Comments from Cristian
Short answer: not really a good ideea
While I agree the "magic pages" and "view contexts" are design issues that need be addressed, I don't think we're heading the right way with this proposal. It seems to me you're trying to make a web framework out of - what should be - simple wiki pages. However I suggest leveraging PHP/MySQL is best.
Here are some points againts the proposal. Please point out stuff I might have misunderstood. I'll happily stand corrected.
- An obvious question is why stick various task attributes inside a task statement (ro. "enuntul problemei")? Basic database rules say no entity attributes shall depend on other attributes that which are not primary keys.
- You've already highlighted the difficulty of updating YAML declarations. I'd like to emphasize this issue. When you take all these attributes out of the database and insert them inside wiki pages you suddenly need scripts and libraries to perform what would've been simple database operations. What happens when you need to migrate the schema, say drop or convert some attributes? How do you manipulate the "wiki database" at the data & meta-data (database schema) level when you're faced with hundreds of entities that share the same hard-coded schema? You need tools for that. You need to start with the wheel.
- I'd rather have hard-coded SQL schemas than hard-coded and duplicated YAML-encoded schemas
- Updating YAML inside static wiki text using an comments-preserving parser is an elaborate hack :)

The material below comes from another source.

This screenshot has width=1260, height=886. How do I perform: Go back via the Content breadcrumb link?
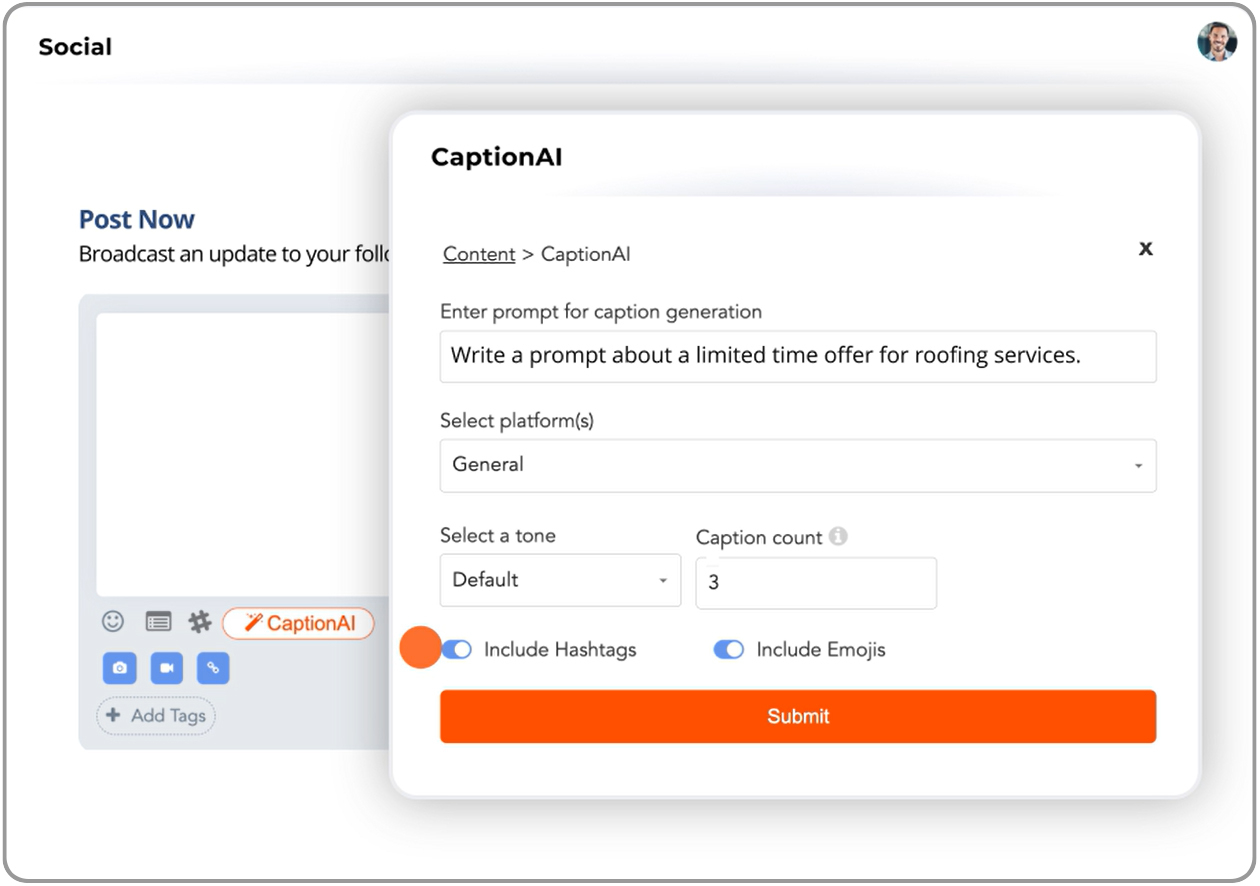tap(479, 254)
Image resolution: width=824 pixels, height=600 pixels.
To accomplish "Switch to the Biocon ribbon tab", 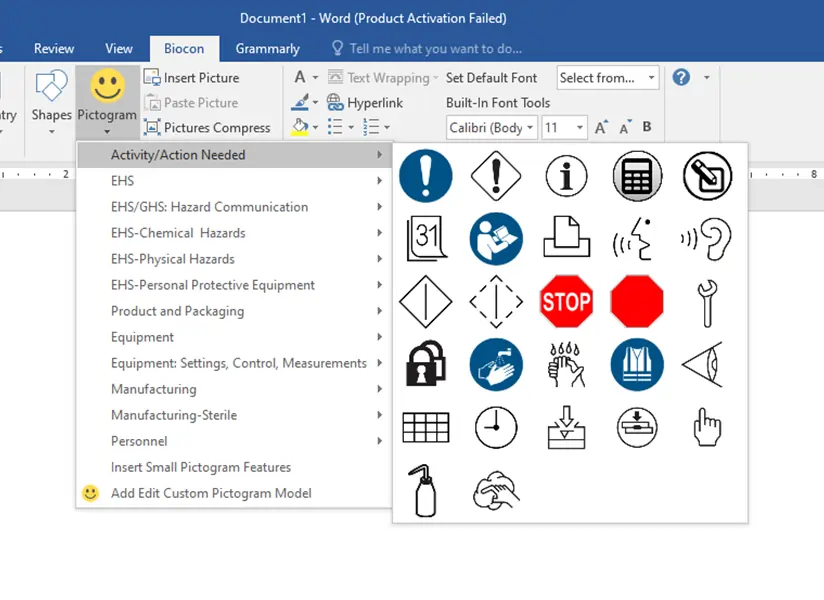I will coord(184,48).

- Allowing data declarations inside wiki pages isn't very helpful by itself. Static data is useless unless you expand it into meaningful model instances and their related parts. For instance, the view layer needs a round start-date in a native data type (unix timestamp) so it can display it (strftime) as it wishes. There's got to be some code that expands the YAML declaration into a "full-fledged" corresponding model (one that you normally get by, say task_get($task_id)).
- A possible work-around is to code a general "model factory" that spawns model instances out of yaml declarations. This hack merely masks the initial problem.
- Obvious performance issue and horrendous coding when trying to aggregate data from both mysql and yaml-wiki. Some query examples:
- task monitor queries: show me user submissions along with informations about tasks (name, title, author, task type ... )
- judge queries: count solution submissions for tasks inside active speed-contests that are next in line to be evaluated
- round queries: show me list of tasks (id, title, author, maxpoints, task type ...) that belong to this round
This is not about creating a cache. Cache only affects performance. Cache is something that you can drop at any moment. The judge or the website should not rely on some pre-calculated and synchronized SQL tables. Synchronization sucks and is not caching. Instead you should do FORs, IFs and hashes and along with frequent calls to wiki_extract_data() and yaml_decode(). You can fix performance with a transparent cache but you can't avoid the horrible code. What you used to do with natural SQL you end up doing in hard-coded PHP. It's like reinventing database, isn't it?
- Some objects are still bound to bits of data inside SQL rows. That's 2 storage places.
- The UI argument: I think we can design and implement better UI than you'd get by editing wiki macros inside textareas. Sure, we're coders and this is a coding website. We understand macros. I wouldn't mind however having a live-search/suggest when filling in the author field of a task. I wouldn't mind the UI displaying me what parameters I should specify for a given task type along with appropriate error messages. I tend to think a more hard-coded / straightforward UI is better albeit less flexible and harder to implement.